# Caribbean Vacations Forums > Anguilla Vacation Forum >  >  best ferry company?

## primo

who is the best for a ride from sxm to blowing point.   we have 2 and do not want to go "first class"  with a private boat.   but I would like to leave from simpson bay airport area? thanks  
bill

----------


## andynap

The fast ferry from Marigot is still the best way.

----------


## KevinS

Bill, I've never done that, but If I wanted to I would contact Terrance Rey at Air SXM.  If it can be done then he will know who does it.

----------


## Peter NJ

There use to be a ferry called the Link that left right from the airport.Not fancy and you didn't have to deal w/traffic going to Marigot..Not sure if its still active,use the Google.
Second best option is the regular old ferry from Marigot..12 bucks each way I believe..

----------


## andynap

Last I was there, there were 2 ferries from Marigot- the rusty bucket and the fast ferry. The fast ferry is very comfortable

----------


## johndm

We used Link earlier in the year - they pick you up at the airport and take you over to the boat and process paperwork. They were really nice, even stopped for beer on the way to the boat. If I recall correctly it was about $70 pp round trip.

----------


## KevinS

> We used Link earlier in the year - they pick you up at the airport and take you over to the boat and process paperwork. They were really nice, even stopped for beer on the way to the boat.

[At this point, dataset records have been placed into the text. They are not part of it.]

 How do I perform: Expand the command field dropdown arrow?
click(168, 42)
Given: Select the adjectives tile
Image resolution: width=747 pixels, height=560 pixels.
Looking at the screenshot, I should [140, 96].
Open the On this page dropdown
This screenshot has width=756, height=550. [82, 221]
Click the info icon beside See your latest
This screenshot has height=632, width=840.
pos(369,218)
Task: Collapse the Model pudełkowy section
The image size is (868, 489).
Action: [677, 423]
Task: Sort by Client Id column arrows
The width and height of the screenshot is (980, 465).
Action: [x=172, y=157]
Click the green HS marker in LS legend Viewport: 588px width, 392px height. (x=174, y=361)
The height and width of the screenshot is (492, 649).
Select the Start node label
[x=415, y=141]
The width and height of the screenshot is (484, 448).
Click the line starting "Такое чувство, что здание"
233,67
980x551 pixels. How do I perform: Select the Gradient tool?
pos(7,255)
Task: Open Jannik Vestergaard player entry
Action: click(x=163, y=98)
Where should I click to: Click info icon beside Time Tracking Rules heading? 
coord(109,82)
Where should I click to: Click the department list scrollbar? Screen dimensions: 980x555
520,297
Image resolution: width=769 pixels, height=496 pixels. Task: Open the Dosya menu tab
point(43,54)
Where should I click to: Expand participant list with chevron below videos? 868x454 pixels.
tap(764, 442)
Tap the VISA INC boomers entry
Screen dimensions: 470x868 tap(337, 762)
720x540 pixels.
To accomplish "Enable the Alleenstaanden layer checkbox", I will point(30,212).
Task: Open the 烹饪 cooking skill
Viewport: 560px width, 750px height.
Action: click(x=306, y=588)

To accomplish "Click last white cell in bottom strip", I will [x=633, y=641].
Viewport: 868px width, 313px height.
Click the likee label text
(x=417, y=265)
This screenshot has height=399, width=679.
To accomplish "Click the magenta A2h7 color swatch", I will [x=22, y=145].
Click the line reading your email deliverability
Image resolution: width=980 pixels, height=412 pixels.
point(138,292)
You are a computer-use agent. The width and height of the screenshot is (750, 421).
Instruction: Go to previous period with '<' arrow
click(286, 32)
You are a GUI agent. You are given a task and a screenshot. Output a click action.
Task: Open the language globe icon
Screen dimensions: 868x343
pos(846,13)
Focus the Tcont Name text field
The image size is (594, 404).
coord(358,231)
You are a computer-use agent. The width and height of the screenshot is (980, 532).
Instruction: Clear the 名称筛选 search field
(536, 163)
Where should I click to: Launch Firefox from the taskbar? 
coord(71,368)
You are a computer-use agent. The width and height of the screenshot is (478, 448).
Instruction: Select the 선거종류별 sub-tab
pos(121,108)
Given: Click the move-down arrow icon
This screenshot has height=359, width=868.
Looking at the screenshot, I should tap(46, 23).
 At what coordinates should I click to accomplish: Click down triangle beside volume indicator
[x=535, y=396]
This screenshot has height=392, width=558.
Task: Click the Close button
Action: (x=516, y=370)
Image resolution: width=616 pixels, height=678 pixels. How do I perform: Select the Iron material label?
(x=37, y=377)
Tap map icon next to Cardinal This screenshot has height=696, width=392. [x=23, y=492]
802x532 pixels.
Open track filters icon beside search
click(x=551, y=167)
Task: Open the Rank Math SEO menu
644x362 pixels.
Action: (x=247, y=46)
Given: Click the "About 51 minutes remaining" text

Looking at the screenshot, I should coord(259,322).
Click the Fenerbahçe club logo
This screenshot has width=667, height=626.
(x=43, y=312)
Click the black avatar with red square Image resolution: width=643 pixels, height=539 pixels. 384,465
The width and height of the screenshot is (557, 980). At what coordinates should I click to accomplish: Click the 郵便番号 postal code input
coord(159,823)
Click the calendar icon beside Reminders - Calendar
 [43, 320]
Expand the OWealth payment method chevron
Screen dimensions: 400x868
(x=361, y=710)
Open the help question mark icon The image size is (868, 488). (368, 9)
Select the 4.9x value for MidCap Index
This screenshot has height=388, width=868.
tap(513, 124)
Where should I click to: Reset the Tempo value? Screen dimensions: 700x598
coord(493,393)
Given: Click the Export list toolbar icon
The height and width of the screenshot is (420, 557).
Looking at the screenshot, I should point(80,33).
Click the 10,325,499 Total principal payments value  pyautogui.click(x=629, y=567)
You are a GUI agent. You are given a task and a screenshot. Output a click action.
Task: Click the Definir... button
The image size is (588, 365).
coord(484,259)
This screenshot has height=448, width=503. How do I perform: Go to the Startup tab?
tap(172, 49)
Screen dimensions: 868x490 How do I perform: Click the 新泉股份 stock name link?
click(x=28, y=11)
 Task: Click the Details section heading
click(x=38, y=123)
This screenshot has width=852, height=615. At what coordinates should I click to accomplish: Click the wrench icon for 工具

If I recall correctly it was about $70 pp round trip.



Do you have any contact info for Link?

----------


## Peter NJ

The link is a nice way to go,no dealing w/traffic to Marigot..and notmuch more expensive..

taxi to Marigot-12-15 bucks
AXA peoples ferry 15

Thats roughly 60 bucks RT doing it the cheap way,so for an extra 10 bucks,no traffic..No Marigot.

----------